Spielende bestimmen mit, wie sich eine Geschichte entwickelt und wie die Spielwelt auf das eigene Tun reagiert.
Digitale Spiele sind gerade auch aufgrund der erläuterten Elemente, ein fixer Bestandteil unserer Kinder und Jugendlichen. Doch wie schafft man es nun, diese Faszinationskräfte schlüssig in den Unterricht zu transferieren?
Klar stellen Prüfungen an sich ganze andere Situationen dar, die mit Spielen sehr wenig gemein haben. Aber der Weg dorthin, sprich der tagtägliche Unterricht, könnte durch vermehrten Einsatz von Gamification-Elementen, zu intrinsisch motivierten Schüler*innen führen, die dadurch auch mit mehr Selbstbewusstsein und Freude zu Prüfungen antreten.

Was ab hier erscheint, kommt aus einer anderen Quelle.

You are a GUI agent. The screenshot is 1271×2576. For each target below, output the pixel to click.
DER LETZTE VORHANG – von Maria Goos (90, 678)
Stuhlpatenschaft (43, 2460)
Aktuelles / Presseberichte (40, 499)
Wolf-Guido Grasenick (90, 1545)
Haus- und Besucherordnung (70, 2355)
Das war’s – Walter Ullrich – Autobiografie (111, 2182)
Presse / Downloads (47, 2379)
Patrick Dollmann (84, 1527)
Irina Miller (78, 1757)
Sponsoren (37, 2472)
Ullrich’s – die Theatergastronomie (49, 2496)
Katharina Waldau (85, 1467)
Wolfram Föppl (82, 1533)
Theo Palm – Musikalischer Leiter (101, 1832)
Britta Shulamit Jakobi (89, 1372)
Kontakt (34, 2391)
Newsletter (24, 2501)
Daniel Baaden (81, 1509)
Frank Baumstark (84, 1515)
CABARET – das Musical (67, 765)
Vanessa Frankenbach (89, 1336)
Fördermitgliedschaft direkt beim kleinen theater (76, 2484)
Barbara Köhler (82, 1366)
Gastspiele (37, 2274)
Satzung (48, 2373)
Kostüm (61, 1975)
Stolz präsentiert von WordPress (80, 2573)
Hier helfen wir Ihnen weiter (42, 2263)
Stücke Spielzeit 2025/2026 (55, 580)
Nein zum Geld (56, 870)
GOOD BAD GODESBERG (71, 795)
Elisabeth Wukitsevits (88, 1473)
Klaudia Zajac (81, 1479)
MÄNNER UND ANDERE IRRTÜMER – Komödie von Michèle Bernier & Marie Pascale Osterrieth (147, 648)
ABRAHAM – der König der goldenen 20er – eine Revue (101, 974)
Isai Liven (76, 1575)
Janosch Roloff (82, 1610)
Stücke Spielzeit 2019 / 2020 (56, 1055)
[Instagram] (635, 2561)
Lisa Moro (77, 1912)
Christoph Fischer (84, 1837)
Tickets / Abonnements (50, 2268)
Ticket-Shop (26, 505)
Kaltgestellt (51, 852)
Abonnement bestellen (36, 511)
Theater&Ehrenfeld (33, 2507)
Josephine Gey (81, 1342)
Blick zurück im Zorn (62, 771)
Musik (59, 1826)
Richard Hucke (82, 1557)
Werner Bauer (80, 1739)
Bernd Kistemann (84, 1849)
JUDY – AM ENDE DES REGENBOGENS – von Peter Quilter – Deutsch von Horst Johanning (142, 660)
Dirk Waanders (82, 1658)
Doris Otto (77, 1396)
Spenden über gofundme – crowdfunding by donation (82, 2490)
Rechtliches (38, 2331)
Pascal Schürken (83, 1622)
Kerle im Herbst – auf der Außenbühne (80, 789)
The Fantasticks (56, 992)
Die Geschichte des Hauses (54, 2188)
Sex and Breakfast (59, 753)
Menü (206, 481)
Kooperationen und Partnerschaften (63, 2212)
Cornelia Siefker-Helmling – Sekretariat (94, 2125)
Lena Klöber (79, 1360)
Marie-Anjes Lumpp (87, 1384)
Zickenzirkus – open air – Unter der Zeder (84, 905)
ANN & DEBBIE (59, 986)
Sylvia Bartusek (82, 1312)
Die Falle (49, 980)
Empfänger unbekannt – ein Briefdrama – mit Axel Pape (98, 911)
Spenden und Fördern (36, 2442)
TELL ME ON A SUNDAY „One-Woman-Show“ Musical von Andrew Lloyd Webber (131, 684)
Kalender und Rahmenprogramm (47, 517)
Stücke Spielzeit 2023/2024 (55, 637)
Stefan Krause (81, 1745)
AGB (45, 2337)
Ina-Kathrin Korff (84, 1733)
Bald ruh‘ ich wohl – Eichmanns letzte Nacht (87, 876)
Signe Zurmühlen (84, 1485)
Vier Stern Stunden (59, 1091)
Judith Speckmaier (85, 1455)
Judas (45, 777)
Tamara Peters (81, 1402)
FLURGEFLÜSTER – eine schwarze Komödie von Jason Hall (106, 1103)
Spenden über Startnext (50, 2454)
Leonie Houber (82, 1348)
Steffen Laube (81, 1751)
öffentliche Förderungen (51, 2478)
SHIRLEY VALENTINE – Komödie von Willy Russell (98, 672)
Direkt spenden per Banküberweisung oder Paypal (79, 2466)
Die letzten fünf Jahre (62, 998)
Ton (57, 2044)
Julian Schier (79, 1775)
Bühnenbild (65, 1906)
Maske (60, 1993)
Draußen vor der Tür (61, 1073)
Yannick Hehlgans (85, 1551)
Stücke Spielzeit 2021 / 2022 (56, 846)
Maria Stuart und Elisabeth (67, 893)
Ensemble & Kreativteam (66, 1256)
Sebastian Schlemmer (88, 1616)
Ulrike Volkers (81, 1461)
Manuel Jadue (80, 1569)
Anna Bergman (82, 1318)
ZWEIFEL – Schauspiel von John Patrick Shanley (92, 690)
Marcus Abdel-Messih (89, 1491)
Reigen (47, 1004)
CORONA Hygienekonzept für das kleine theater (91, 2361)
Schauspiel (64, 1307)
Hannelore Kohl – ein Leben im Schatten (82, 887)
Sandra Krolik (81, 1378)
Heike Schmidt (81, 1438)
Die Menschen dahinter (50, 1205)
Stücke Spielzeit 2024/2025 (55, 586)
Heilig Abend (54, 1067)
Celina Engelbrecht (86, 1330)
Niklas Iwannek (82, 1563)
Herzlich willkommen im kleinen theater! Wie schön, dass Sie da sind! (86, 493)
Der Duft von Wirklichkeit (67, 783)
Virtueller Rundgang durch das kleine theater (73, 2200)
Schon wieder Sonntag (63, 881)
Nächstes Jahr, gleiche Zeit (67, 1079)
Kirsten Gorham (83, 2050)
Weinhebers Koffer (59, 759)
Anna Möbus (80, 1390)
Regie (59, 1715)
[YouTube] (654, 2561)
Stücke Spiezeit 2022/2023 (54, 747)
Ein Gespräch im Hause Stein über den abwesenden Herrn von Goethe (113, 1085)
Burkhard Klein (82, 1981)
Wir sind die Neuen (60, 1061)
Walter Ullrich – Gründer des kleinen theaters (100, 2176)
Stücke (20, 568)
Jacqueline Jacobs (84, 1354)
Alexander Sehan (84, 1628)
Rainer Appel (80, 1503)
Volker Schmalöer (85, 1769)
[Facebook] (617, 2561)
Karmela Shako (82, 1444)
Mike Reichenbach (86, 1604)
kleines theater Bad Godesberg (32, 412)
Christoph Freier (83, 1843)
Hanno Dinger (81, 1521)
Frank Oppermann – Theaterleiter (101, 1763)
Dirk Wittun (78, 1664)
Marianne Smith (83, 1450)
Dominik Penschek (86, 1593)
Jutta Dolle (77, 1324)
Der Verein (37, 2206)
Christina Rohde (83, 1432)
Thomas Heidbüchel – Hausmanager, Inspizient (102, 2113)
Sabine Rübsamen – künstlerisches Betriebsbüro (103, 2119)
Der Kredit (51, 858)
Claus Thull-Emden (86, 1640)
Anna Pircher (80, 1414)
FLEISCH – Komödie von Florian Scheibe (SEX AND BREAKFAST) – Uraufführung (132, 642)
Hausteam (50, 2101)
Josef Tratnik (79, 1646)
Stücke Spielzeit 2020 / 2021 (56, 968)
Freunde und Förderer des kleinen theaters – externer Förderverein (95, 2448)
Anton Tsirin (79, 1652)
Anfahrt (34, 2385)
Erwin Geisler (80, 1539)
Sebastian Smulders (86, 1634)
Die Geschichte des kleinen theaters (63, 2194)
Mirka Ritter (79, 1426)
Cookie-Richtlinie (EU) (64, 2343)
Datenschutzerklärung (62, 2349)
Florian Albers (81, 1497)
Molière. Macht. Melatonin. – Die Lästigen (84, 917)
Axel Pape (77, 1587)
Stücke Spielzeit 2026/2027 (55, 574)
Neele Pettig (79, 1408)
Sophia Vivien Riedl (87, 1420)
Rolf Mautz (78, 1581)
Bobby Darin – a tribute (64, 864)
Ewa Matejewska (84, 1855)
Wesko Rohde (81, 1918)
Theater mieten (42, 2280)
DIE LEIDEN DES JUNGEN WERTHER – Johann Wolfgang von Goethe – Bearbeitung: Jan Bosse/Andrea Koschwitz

Mit Gamification Motivation steigern
Als Gamification wird die Anwendung spieltypischer Elemente in einem spielfremden Kontext bezeichnet. Durch deren Integration soll eine signifikante Motivationssteigerung in den verschiedensten Bereichen erzielt werden. Zu den gängigsten Game-Design-Elementen gehören:
- Punkte
Für Aktivitäten der Nutzer*innen gibt es ein Punktesystem, dass klar geregelt und kommuniziert ist und das sowohl Plus- als auch Minuspunkte enthalten kann. Durch das Sammeln von Punkten können Belohnungen (Badges, Levelaufstieg,…) freigeschalten werden. Es ermöglicht kontinuierliches Feedback über den generierten Gesamtfortschritt. -
Levelaufstieg und Freischaltung von Inhalten
Ab einer gewissen Anzahl von Punkten können Nutzer*innen einen Level aufsteigen. Das Erreichen einer höheren Stufe sollte mit besonderen Belohnungen gekoppelt sein. Man wird zum Beispiel vom Lehrling zum Gesellen der Mathematik, oder darf auch mal eine Hausaufgabe vergessen. -
Fortschrittsanzeigen
Durch die Darstellung des Punktestandes können Teilnehmer*innen jederzeit ihren Fortschritt einsehen und abschätzen wie viel Aktivitäten notwendig sind, um das nächste Level zu erreichen. -
Bestenlisten
Hierbei können die jeweiligen Punktestände in der Gruppe verglichen werden. Dadurch wird die individuelle Leistung transparent, was einerseits stark motivieren, aber auch zu Rivalitäten führen kann. Zusätzlich können mithilfe der Bestenliste sinnvolle Teams für Gruppenmissionen gebildet werden. -
Badges
Stehen für virtuelle oder reale Auszeichnungen, die Nutzer*innen durch das Erbringen von gewissen Leistungen oder das Erreichen von Levels erhalten und als Statussymbol einsetzen können. -
Missionen
Oder auch „Quests“ stellen klare Aufgaben dar, die Nutzer*innen erfüllen können oder müssen. Mit ihnen lassen sich eng umfasste und vorgeschriebene Lernpfade vorgeben und für deren Meisterung müssen erworbene Fertig- und Fähigkeiten eingesetzt werden. -
Storytelling
Erzählstrukturen sind Kernelemente von digitalen Spielen. Sie führen dazu, dass sich Nutzer*innen länger und intensiver mit dem Spiel beschäftigen. Eine gamifizierende Verknüpfung der Lernumgebung mit einer bedeutsamen Geschichte ist allerdings herausfordernd, da sie glaubhaft integriert werden muss.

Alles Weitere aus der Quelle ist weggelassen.